Mengganggu kekhusyukan orang beribadah adalah dosa. Saya tunggu saja perkenan beliau untuk memerintah, melarang atau mendiamkan saya. Murid yang baik adalah murid yang ‘sami’na wa atha’na.’
Setelah tertunduk lama beliau menatap saya dan berkata: “Tak usah jauh-jauh kau cari bahagia. Bahagia itu ada dalam dirimu sendiri.” Beliau terdiam lagi. Saya terus menunggu lanjutan dawuhnya. Ilmu hakikat hidup adalah ilmu termahal. Karena itu maka tak banyak yang membeli. Sayapun tak mampu membeli, karenanya terus menunggu perkenan dan kemurahan hati sang guru.

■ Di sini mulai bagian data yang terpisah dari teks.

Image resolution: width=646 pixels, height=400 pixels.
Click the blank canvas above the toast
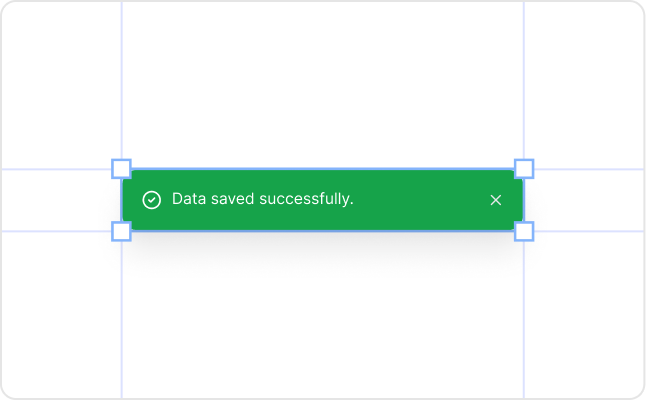tap(320, 80)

Beliau memandang saya lagi, dan berkata dalam bahasa Arab yang fasih yang artinya “Bahagia itu ditemukan di dua tempat: hati yang menerima dengan rasa cukup akan pemberian dan jiwa yang tenang dengan ketetapan.”
Iya, hanya hati yang merasa cukup dengan apapun yang Allah berikan yang akan merasa nyaman. Hati yang selalu metasa kurang akan menjadi hati yang gelisah. Iya, hanya jiwa yang menerima segala ketetapan Allah dengan tenang yang akan bahagia. Mereka yang senang protes dan mengeluh pasti jiwanya tersiksa.
Beliau lalu menjelaskan cara hati bisa qana’ah dan jiwa bisa menerima semua ketetapan Allah dengan penuh ridla. Sayang, dalam tulisan ini saya tak bisa berpanjang tulisan. Karena juga ingin tafakkur seperti beliau.